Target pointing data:
====

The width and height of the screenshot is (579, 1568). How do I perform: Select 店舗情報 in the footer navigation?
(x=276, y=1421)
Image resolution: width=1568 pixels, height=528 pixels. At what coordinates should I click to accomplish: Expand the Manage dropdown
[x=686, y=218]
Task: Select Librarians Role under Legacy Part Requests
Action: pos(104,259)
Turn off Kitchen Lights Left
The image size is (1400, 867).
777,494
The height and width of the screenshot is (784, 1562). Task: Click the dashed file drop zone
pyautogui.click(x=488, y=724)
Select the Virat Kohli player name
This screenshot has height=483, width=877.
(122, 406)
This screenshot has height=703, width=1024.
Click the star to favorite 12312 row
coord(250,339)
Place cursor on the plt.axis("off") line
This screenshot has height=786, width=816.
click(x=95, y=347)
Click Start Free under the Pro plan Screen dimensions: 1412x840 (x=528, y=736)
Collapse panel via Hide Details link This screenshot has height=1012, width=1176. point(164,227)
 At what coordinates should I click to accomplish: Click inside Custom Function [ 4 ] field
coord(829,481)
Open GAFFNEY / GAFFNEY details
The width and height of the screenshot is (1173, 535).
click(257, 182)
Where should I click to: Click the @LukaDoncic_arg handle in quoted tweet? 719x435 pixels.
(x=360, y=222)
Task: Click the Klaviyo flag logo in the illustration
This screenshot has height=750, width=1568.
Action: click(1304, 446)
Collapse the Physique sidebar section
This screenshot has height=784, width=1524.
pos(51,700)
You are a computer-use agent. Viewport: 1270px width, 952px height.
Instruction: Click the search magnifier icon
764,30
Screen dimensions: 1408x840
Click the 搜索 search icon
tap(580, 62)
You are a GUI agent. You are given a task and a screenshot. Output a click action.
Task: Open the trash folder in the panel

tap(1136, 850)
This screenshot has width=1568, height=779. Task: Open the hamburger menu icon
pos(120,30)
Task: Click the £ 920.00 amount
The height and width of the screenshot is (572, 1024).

====

▶ _What you are asked to do_
Reproduce the material above with "Screen dimensions" replaced by "Display size" wherever it occurs, keeping everything else unchanged.

▶ _Output for this task_
The width and height of the screenshot is (579, 1568). How do I perform: Select 店舗情報 in the footer navigation?
(x=276, y=1421)
Image resolution: width=1568 pixels, height=528 pixels. At what coordinates should I click to accomplish: Expand the Manage dropdown
[x=686, y=218]
Task: Select Librarians Role under Legacy Part Requests
Action: pos(104,259)
Turn off Kitchen Lights Left
The image size is (1400, 867).
777,494
The height and width of the screenshot is (784, 1562). Task: Click the dashed file drop zone
pyautogui.click(x=488, y=724)
Select the Virat Kohli player name
This screenshot has height=483, width=877.
(122, 406)
This screenshot has height=703, width=1024.
Click the star to favorite 12312 row
coord(250,339)
Place cursor on the plt.axis("off") line
This screenshot has height=786, width=816.
click(x=95, y=347)
Click Start Free under the Pro plan Display size: 1412x840 (x=528, y=736)
Collapse panel via Hide Details link This screenshot has height=1012, width=1176. point(164,227)
 At what coordinates should I click to accomplish: Click inside Custom Function [ 4 ] field
coord(829,481)
Open GAFFNEY / GAFFNEY details
The width and height of the screenshot is (1173, 535).
click(257, 182)
Where should I click to: Click the @LukaDoncic_arg handle in quoted tweet? 719x435 pixels.
(x=360, y=222)
Task: Click the Klaviyo flag logo in the illustration
This screenshot has height=750, width=1568.
Action: click(1304, 446)
Collapse the Physique sidebar section
This screenshot has height=784, width=1524.
pos(51,700)
You are a computer-use agent. Viewport: 1270px width, 952px height.
Instruction: Click the search magnifier icon
764,30
Display size: 1408x840
Click the 搜索 search icon
tap(580, 62)
You are a GUI agent. You are given a task and a screenshot. Output a click action.
Task: Open the trash folder in the panel

tap(1136, 850)
This screenshot has width=1568, height=779. Task: Open the hamburger menu icon
pos(120,30)
Task: Click the £ 920.00 amount
The height and width of the screenshot is (572, 1024).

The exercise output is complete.